Offering patients strength for each day

Article

After years of medical school and residency, there is still one thing the author is desperately trying to learn as a pediatrician - how to offer strength to her patients.

After years of medical school and residency, there is still one thing I am desperately trying to learn as a pediatrician. I can't find it in textbooks. It rarely comes up in conversation with colleagues. Google does not have much to say about it.

How can I offer my patients strength for each day?

You see, I work part-time-just 2 days a week. The rest of the week I am home with the kids. Some may say this suggests a lack of commitment to my career. I have grown tired of explaining myself, so I don't.

Which is why I ask over and over: How can I offer my patients strength for each day?

Because that is what families need. Strength to make ends meet. Strength to fight illness and also to let go. Strength to mend marriages and family life. Strength to simply be parents, day in, day out, without respite.

Knowledge and diagnostic skills are critical in medical care. But more often than not, it is the daily battles and smaller blips of life that wear down a family and destroy its heart. Unlike the portrayals in House or ER, there is no adrenaline rush of a brilliant diagnosis and lifesaving feat. Just fatigue, worry, stress, hopelessness, and the palpable discomfort of not having easy answers.

I wish I could write a prescription to cure poverty. I wish I could test and treat for injustice. I wish I could put in a referral for opportunity and just another chance.

Instead, I write prescriptions for medications. I offer advice. I give bad news. Sometimes good news. I give hugs and handshakes. An occasional hand on the shoulder. I try to be as genuine as possible in that short 10 or 15 minutes I have with a family.

Our community health center closes at 5:30 PM. I grab my things and rush home just in time for the lunacy of dinner with 2 toddlers bouncing off the walls and pasta thrown all over the kitchen floor. Then it's water all over the bathroom floor as they splash around in the tub. Then it's me dozing off during bedtime stories. And then, with relief, all is quiet.

As I lay in bed, I contemplate the day. Patients come to mind. I feel both guilt and gratitude for the immense blessing of my children's health. Dissatisfaction lingers with still having no answer to how I can offer strength for the things my patients have to face.

I think about the little details that aren't in the patient's chart. The exhaustion on a mom's face. The fear in a young girl's eyes when I tried to explain what renal failure means. The tears and self-hatred visible on the face of a teenager who already weighs 500 pounds. The flat disconnect between a mother and her very difficult special needs child, because the journey has just been too much.
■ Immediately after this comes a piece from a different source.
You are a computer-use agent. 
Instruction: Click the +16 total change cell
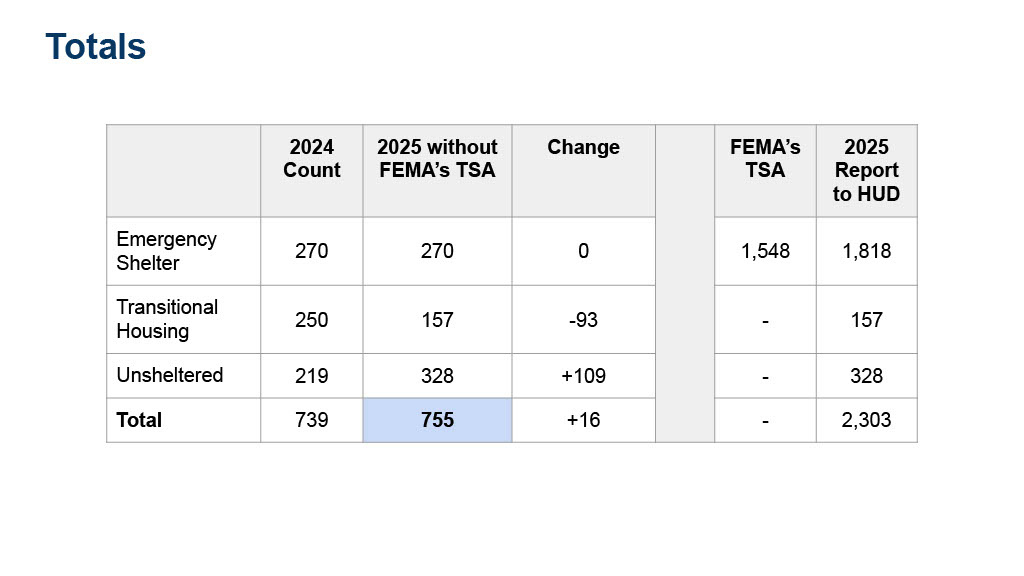coord(583,420)
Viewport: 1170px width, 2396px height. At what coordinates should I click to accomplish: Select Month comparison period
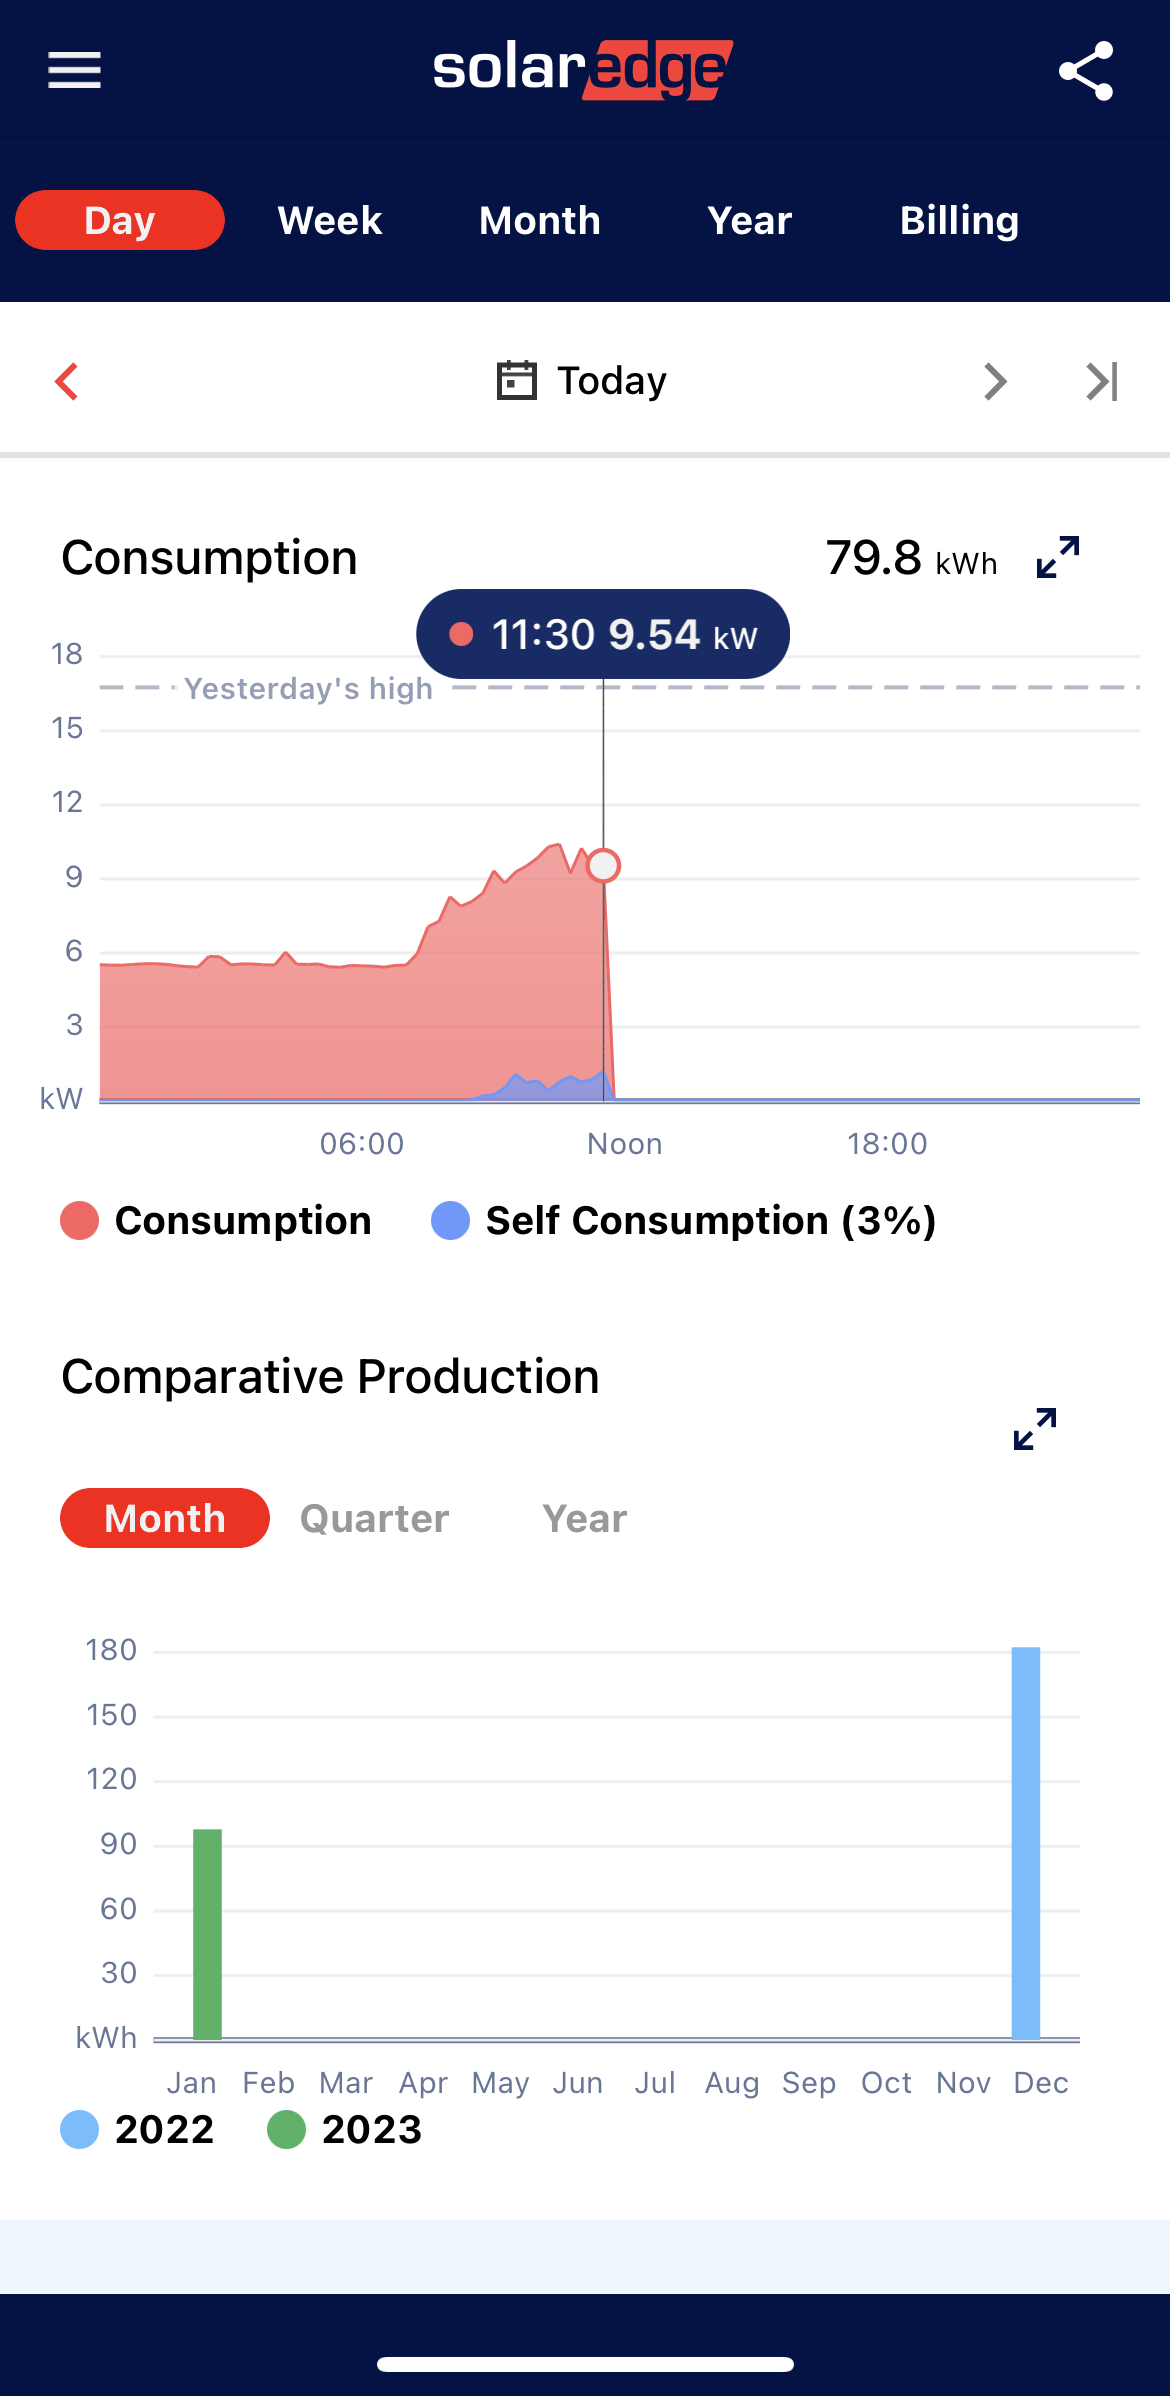pos(165,1519)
The fact is, some of my patients already do have incredible strength. I am in awe of them. But even the seemingly strong have a breaking point. At those times, I wish I could offer more, but I don't know what.

In the meantime, I pray. People balk at the idea of prayer. Prayer is for the weak. But you know what, I am weak. Recognizing our weaknesses brings about a different kind of strength and perspective. So I pray my heart out, because that is what my heart knows how to do. I pray for my patients and their families. I pray for myself and my role as both mother and pediatrician. I pray because there is a realm of living that scientific medicine simply does not touch.